Arbeitsanweisung — Bitte tippen Sie die Einträge unverändert ab. Beginnen Sie bei der Zeile mit „Click the book icon next to Magnetic Material“ und hören Sie nach der Zeile mit „click(1618, 474)“ auf.

──────── Bereitgestellte Daten

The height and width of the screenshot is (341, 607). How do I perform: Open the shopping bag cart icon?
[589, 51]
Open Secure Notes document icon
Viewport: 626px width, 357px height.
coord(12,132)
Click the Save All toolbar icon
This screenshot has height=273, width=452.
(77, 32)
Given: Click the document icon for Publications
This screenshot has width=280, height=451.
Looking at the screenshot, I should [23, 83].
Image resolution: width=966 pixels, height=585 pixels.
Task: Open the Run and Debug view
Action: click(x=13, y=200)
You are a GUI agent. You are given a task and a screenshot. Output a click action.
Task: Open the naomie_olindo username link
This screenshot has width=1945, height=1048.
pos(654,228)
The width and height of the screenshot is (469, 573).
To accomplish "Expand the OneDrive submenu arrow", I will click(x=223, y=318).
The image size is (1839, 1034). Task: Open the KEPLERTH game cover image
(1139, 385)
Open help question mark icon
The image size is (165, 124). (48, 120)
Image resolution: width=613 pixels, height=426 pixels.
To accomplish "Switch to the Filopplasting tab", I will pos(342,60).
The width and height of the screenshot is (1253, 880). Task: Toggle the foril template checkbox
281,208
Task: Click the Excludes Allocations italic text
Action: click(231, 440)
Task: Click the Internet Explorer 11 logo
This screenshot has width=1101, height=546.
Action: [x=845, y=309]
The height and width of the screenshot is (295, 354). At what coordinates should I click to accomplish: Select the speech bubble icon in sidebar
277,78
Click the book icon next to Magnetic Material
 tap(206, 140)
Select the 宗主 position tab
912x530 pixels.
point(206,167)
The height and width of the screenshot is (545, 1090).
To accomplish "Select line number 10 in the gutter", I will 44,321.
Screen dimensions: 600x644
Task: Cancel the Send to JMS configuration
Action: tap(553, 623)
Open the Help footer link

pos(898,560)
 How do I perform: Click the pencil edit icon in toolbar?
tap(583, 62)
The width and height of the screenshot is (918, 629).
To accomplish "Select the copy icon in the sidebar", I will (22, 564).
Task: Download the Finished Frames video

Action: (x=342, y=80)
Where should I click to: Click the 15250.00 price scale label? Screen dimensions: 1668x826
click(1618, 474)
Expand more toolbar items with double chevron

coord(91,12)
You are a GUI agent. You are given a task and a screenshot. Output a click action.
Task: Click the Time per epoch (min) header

────────────────

Antwort zur Aufgabe —
Click the book icon next to Magnetic Material
 tap(206, 140)
Select the 宗主 position tab
912x530 pixels.
point(206,167)
The height and width of the screenshot is (545, 1090).
To accomplish "Select line number 10 in the gutter", I will 44,321.
Screen dimensions: 600x644
Task: Cancel the Send to JMS configuration
Action: tap(553, 623)
Open the Help footer link

pos(898,560)
 How do I perform: Click the pencil edit icon in toolbar?
tap(583, 62)
The width and height of the screenshot is (918, 629).
To accomplish "Select the copy icon in the sidebar", I will (22, 564).
Task: Download the Finished Frames video

Action: (x=342, y=80)
Where should I click to: Click the 15250.00 price scale label? Screen dimensions: 1668x826
click(1618, 474)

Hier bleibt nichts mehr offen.